This work addresses the high cost and limited scalability of traditional process reward models (PRMs), which rely on expert-annotated fine-grained labels for reasoning steps. The authors propose uPRM, the first fully unsupervised process reward model that requires neither human annotations nor ground-truth answers. Instead, uPRM leverages next-token prediction probabilities from large language models to construct a joint scoring function that automatically identifies the first erroneous step in a reasoning trajectory. Evaluated on ProcessBench, uPRM improves first-error localization accuracy by 15% over LLM-as-a-Judge. When deployed as a test-time verifier, it matches the performance of supervised PRMs and outperforms majority voting by 6.9%. Furthermore, uPRM provides more robust policy optimization signals in reinforcement learning settings.

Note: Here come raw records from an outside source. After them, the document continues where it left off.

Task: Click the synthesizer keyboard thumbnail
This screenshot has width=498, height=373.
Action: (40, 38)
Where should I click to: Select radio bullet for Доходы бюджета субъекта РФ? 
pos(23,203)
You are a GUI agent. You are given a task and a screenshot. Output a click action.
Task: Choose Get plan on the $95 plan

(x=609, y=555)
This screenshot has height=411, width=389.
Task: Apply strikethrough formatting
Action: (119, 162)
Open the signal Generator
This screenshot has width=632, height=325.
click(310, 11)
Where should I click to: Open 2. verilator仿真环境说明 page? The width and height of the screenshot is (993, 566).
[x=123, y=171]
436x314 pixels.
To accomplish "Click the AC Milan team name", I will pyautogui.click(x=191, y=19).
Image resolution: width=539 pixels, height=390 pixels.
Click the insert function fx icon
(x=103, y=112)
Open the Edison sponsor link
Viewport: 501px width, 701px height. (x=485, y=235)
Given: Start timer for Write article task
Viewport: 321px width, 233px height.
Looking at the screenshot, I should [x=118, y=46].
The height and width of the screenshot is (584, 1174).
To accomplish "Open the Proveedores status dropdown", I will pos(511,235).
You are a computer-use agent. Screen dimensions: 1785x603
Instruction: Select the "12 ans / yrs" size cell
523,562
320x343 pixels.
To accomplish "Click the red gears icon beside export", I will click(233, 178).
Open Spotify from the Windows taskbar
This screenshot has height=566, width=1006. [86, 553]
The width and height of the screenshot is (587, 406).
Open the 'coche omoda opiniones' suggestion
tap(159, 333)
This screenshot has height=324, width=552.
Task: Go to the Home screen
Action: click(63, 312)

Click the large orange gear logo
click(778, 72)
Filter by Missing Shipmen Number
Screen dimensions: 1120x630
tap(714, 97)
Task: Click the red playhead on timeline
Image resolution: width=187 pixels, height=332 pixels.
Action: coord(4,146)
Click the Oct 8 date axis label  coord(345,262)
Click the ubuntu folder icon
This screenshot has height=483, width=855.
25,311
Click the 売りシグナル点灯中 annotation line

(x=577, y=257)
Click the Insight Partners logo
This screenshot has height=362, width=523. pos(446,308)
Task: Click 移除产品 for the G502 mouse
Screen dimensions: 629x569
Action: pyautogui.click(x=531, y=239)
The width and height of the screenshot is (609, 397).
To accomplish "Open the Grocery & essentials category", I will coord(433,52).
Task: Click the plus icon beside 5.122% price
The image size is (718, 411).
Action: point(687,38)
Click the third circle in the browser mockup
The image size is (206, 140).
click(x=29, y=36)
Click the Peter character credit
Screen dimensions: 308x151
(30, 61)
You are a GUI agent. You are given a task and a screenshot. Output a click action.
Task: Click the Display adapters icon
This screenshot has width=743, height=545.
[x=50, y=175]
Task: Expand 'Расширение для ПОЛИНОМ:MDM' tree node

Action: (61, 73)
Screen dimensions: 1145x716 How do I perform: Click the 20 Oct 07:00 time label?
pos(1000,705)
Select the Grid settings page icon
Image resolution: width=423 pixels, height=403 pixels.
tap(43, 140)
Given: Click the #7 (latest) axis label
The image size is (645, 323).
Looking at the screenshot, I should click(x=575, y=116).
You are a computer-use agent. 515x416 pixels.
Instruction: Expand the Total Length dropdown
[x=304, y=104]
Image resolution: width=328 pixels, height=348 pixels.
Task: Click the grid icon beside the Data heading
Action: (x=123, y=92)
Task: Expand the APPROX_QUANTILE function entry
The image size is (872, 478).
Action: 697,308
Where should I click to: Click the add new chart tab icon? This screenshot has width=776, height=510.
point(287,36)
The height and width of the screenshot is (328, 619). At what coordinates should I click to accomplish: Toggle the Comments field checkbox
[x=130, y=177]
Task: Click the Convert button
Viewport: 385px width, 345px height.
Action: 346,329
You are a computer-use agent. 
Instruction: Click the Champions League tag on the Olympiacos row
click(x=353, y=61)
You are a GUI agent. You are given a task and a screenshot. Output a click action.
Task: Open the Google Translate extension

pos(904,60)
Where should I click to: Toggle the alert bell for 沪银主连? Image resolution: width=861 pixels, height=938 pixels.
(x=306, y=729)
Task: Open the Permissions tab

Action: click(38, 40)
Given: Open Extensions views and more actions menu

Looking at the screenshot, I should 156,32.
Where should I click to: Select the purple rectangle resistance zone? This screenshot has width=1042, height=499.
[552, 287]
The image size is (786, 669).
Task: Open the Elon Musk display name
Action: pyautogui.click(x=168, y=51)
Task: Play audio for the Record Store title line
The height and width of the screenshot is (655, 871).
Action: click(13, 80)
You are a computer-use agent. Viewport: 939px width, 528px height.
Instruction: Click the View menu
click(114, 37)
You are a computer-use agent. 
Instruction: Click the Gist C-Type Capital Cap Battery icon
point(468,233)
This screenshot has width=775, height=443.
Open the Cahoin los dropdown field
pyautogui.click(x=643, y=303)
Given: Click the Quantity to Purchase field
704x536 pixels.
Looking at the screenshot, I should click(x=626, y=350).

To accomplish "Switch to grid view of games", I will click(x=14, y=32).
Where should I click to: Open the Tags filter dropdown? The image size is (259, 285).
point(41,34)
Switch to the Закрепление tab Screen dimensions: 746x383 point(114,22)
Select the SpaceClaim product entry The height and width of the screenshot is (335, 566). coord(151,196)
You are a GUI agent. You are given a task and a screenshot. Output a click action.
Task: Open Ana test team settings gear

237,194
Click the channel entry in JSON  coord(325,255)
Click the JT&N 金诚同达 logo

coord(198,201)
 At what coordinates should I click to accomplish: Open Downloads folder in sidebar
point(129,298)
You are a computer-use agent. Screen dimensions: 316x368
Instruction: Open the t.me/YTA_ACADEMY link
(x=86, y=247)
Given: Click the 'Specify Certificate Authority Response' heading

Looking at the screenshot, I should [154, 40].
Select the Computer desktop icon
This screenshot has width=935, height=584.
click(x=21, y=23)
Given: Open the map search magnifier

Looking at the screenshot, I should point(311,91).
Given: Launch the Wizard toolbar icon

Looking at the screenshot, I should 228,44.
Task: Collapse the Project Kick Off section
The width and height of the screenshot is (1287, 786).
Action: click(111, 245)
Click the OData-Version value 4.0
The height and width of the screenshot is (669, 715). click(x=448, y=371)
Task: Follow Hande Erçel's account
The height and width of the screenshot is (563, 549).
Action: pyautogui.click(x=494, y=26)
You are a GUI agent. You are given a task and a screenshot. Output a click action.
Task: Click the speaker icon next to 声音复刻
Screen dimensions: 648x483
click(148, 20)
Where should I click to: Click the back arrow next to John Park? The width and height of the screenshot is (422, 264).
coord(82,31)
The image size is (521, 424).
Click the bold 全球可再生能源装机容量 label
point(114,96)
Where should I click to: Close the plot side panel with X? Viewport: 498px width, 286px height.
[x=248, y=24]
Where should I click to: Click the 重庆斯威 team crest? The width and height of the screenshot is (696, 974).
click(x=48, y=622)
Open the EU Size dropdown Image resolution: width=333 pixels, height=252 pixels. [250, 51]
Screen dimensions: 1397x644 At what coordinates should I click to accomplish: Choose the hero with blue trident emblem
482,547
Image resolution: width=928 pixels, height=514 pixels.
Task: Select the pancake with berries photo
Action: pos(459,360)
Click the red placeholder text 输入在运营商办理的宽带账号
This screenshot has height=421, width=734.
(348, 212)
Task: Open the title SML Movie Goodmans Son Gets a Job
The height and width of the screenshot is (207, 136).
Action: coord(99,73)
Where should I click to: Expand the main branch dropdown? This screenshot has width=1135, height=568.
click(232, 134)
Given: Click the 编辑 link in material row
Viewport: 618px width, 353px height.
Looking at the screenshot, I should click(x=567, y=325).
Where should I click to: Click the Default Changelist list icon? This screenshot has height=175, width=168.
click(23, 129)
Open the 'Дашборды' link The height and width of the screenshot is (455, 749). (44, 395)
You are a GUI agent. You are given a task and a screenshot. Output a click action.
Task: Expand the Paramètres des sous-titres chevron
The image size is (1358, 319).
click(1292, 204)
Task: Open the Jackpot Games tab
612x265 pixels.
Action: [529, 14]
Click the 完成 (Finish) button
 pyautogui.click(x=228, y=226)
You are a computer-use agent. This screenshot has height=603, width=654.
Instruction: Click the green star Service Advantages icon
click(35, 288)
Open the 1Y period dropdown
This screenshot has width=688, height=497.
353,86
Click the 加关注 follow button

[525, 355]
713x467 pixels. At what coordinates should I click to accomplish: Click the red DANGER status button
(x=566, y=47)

Process Reward Models (PRMs) are a powerful mechanism for steering large language model reasoning by providing fine-grained, step-level supervision. However, this effectiveness comes at a significant cost: PRMs require expert annotations for every reasoning step, making them costly and difficult to scale. Here, we propose a method for training unsupervised PRMs (uPRM) that requires no human supervision, neither at the level of step-by-step annotations nor through ground-truth verification of final answers. The key idea behind our approach is to define a scoring function, derived from LLM next-token probabilities, that jointly assesses candidate positions of first erroneous steps across a batch of reasoning trajectories. We demonstrate the effectiveness of uPRM across diverse scenarios: (i) uPRM achieves up to 15% absolute accuracy improvements over the LLM-as-a-Judge in identifying first erroneous steps on the ProcessBench dataset; (ii) as a verifier for test-time scaling, uPRM performs comparably to supervised PRMs and outperforms the majority voting baseline by up to 6.9%, and (iii) when used as a reward signal in reinforcement learning, uPRM enables more robust policy optimization throughout training compared to a supervised PRM trained using ground-truth labels. Overall, our results open a path toward scalable reward modeling for complex reasoning tasks.